Given request A
Answer these questions using the blog post on boredom:
(i) What date appears at the top of the blog post?
(ii) Which two hobbies did the writer take up to branch out socially?
(iii) Which book does the writer call great?
Given request B
Reproduce the blog post on boredom from "Heard that one, right?" up to and including "minutes, sometimes more.".
Given request C
Resume the blog post on boredom, starting right after its last sentence.

Source extract
--

Sunday, February 28, 2010

Boredom + No Restraint = TROUBLE

"Idle hands are the Devil's workshop"
Heard that one, right?
I am a firm believer that you should always be busy with something. As a mother, there is always something to do. Cleaning. Laundry (that's cleaning). Cooking (leads to cleaning). Planning. Budgeting. Ironing. Reading (mostly recipes and ads). Chasing. Driving. Learning (Fractions??? Googled.) Working. Reading (David Gets in Trouble is great!!). Building (Do you remember your Legos coming with instructions?? I don't!).
But in the meantime, I may find a few minutes to myself. Not much. But a couple of minutes, sometimes more.
I took up card making and rubber stamping to branch out socially. I need friends to fall back on. Other women, other moms, who know what it's like to get so frustrated you can't sleep anymore. Someone else who cries at sock commercials. Someone else who knows what it's like to step on Legos at o'dark thirty and not being able to scream because you don't want to wake them up. But, card making is expensive. Not really good for something trying to get Financial Peace.

--

Dataset content
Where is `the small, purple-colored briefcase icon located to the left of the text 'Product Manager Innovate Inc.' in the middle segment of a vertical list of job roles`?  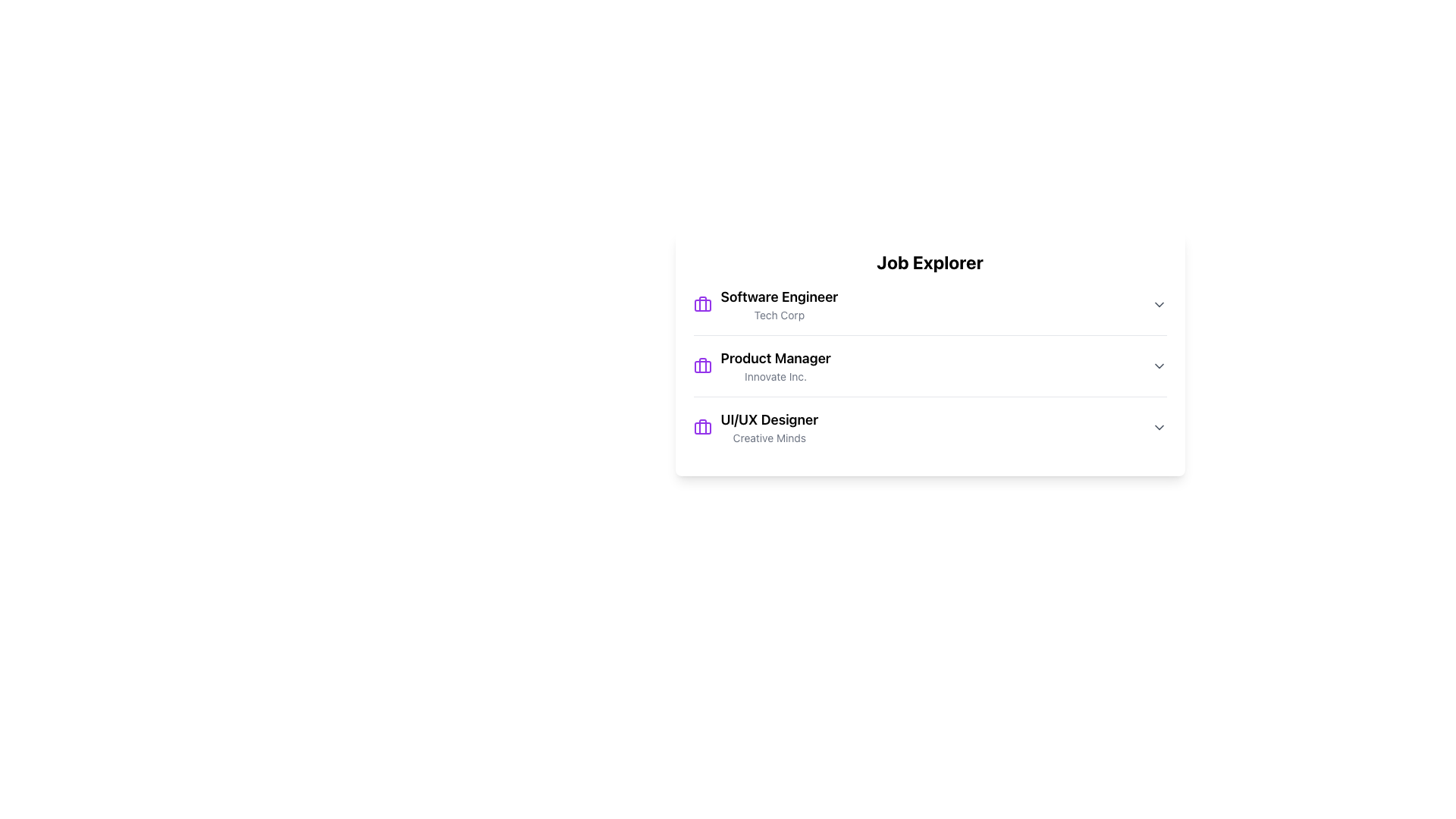
the small, purple-colored briefcase icon located to the left of the text 'Product Manager Innovate Inc.' in the middle segment of a vertical list of job roles is located at coordinates (701, 366).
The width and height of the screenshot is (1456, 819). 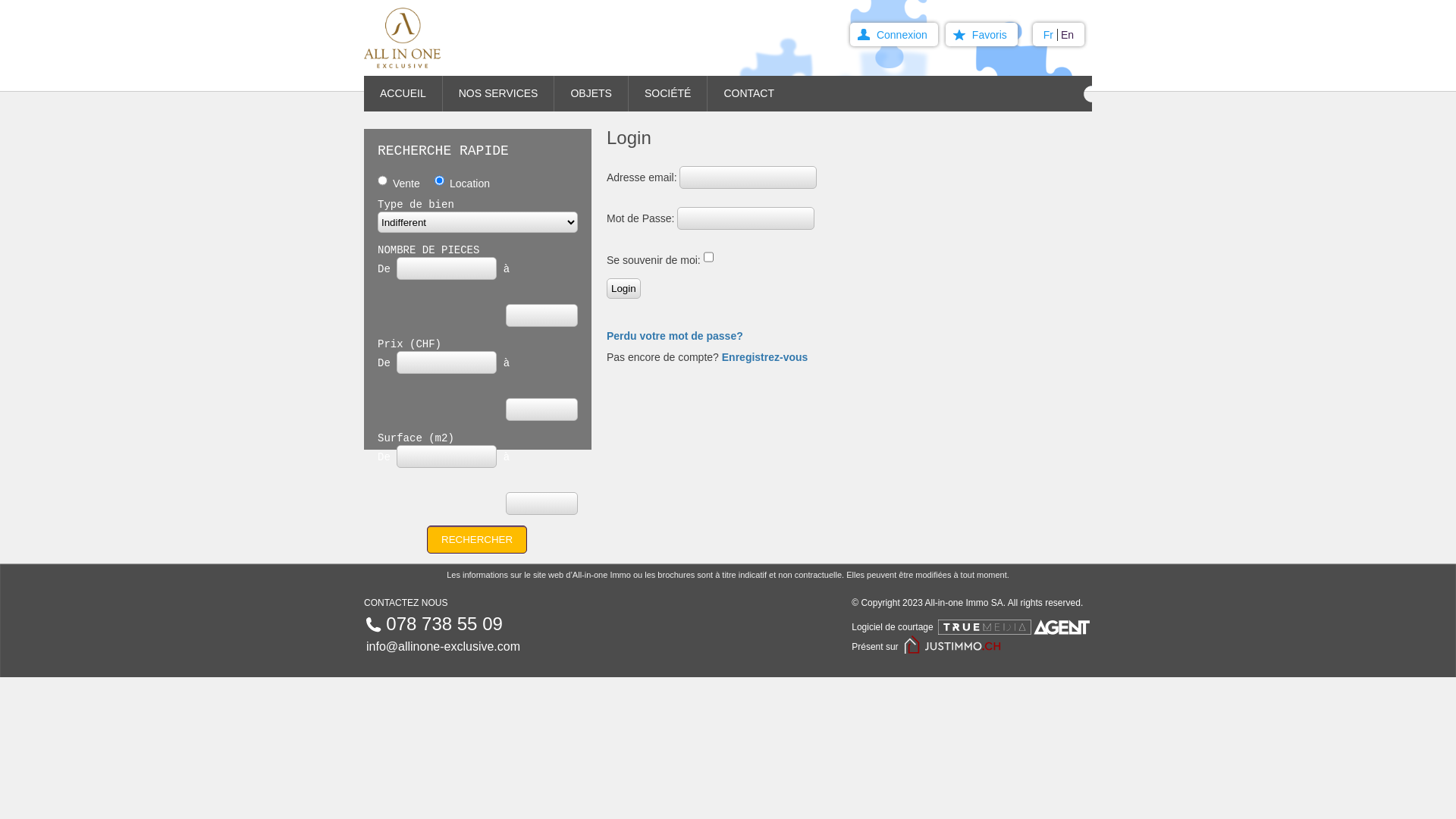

--

Exercise result A
(i) Sunday, February 28, 2010
(ii) Card making and rubber stamping
(iii) David Gets in Trouble

Exercise result B
Heard that one, right?
I am a firm believer that you should always be busy with something. As a mother, there is always something to do. Cleaning. Laundry (that's cleaning). Cooking (leads to cleaning). Planning. Budgeting. Ironing. Reading (mostly recipes and ads). Chasing. Driving. Learning (Fractions??? Googled.) Working. Reading (David Gets in Trouble is great!!). Building (Do you remember your Legos coming with instructions?? I don't!).
But in the meantime, I may find a few minutes to myself. Not much. But a couple of minutes, sometimes more.

Exercise result C
I started crocheting because it's quiet. It's productive. And it's something I can do on my own. Plus, you only have to buy a few hooks, a bag of stitch markers, and a ball of yarn a week. As long as you aren't buying hand painted, beautifully soft yarn, it's fairly economical. But, like card making, it's bad for your arms, wrists, and fingers. In other words, "It's PAINFUL for Hand/Arm Gimps." Which, I am a reluctant member of...
So while on a trip to my local craft shop for the Kids Make It Free project, I saw the most beautiful necklace hanging from a hook. "What is that?" I can feel my brain tingling with anticipation. "I want that." The sleek satin ribbon. The shiny silver wire. The smooth, cool, dark gray pearls. The shiny black acrylic rose with the pearl in the center. The soft organza flowers with the crystals in the center. All hand-made. Which means I could make it mine with a simple color change here, a twist in the charms there. My brain screamed "I can DO this!"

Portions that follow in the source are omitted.